Il dubbio di Paradiso: "Alisson ha talento, ma spesso esterni con Conte faticano"
Angelo Paradiso, ex giocatore del Napoli, è intervenuto su Radio Tutto Napoli, prima radio tematica sul Napoli, che puoi ascoltare/vedere qui sul sito, in auto col DAB Campania o sulle app gratuite (scarica qui per Iphone o qui per Android).
Un giudizio su Alisson?
"Ho sempre suggerito giocatori di questo livello e con queste caratteristiche, perché il campionato italiano è molto chiuso dietro la linea di metà campo. Giocatori che saltano l’uomo sono indispensabili. Questo ragazzo ha fatto bene anche nelle coppe; purtroppo siamo usciti, ma sono giocatori utili soprattutto per il campionato italiano. L’unica cosa è che gli esterni d’attacco con Conte fanno fatica, perché spesso devono fare la doppia fase e arrivano stanchi. Questo ragazzo invece non ha fatto una preparazione pesante come quella di Conte, quindi può dare agilità, velocità e freschezza fisica. Abbiamo visto Vergara: quando ha giocato ha mostrato qualità straordinarie, proprio perché fresco rispetto agli altri. È un giocatore con personalità, e purtroppo ha giocato solo perché gli altri si sono infortunati; altrimenti sarebbe rimasto quasi uno sconosciuto."
Su Vergara, tu pensi che sia diventato questo giocatore grazie a Conte, oppure già lo era e Conte non lo aveva notato prima?
"No, sicuramente è diventato giocatore perché ha sfruttato le piccole chance che ha avuto. Conte stesso ha detto che se non si fosse fatto male De Bruyne o altri, non avrebbe avuto spazio. Il merito è assolutamente suo. Io l’anno scorso ero un fan molto attivo di Conte, quest’anno sotto vari punti di vista mi ha un po’ deluso: sulla dialettica, sulla preparazione e sull’approccio motivazionale. Inoltre, ci sono stati circa 25 infortunati: quando carichi troppo il fisico, crolla. Quindi il merito è tutto del ragazzo perché ha sfruttato le occasioni."
Vogliamo parlare anche della comunicazione di Conte?
"Sì, a volte Conte fa un po’ il rovescio della medaglia. Una volta dice una cosa, una volta un’altra, a seconda di come vuole gestire la psicologia. Io dal mister mi aspetto che affronti le situazioni e dica quali sono i problemi reali, come fanno allenatori di grande livello tipo Mourinho, Ancelotti o Guardiola. I tifosi meritano di sapere la verità."
Con l’acquisto di questi giocatori e il recupero di Politano ci potrebbe essere un cambio modulo, tipo un ritorno al 4-3-3 o al 4-2-4?
"Con questi giocatori devi giocare per forza con il 4-3-3, perché sono tutti esterni d’attacco.
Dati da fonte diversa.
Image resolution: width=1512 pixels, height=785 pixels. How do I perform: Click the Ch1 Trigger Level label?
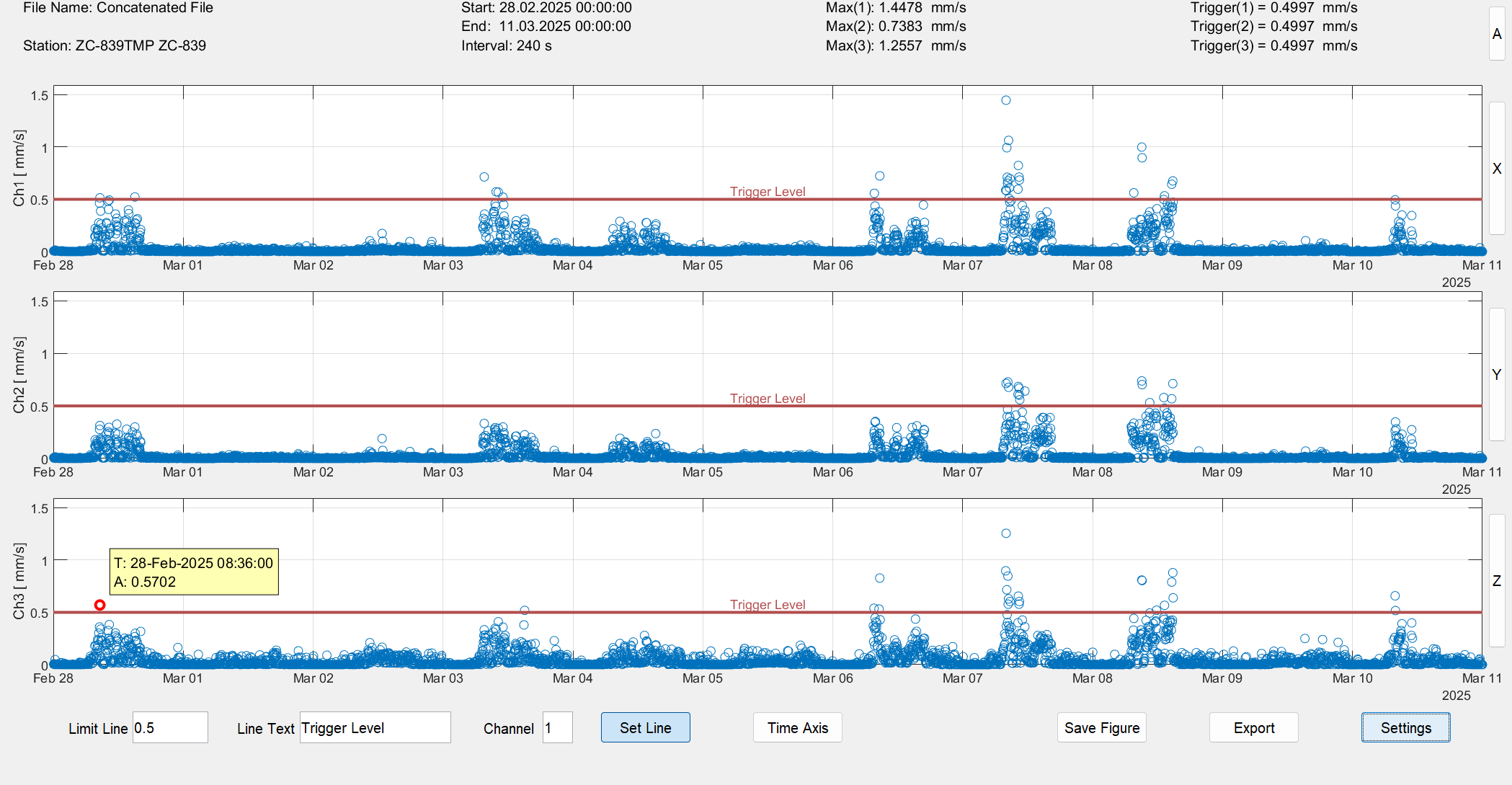tap(768, 192)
Devi fare gol e convincere la tifoseria. L’anno scorso il modulo più efficace è stato proprio il 4-3-3: tre punte davanti con due esterni larghi. Gli esterni non devono fare raddoppi esagerati, perché abbiamo centrocampisti che percorrono 12-13 km a partita. Fare raddoppi costanti per gli esterni è follia nel calcio moderno. Il ruolo degli esterni è attaccare negli ultimi 30 metri; se li fai tornare continuamente, non rendono. Con i centrocampisti che abbiamo, gli esterni possono fare la differenza grazie alle loro caratteristiche fisiche. Purtroppo quest’anno gli infortuni hanno condizionato molto la squadra, perché con la rosa al completo il Napoli sarebbe stato competitivo anche in Champions."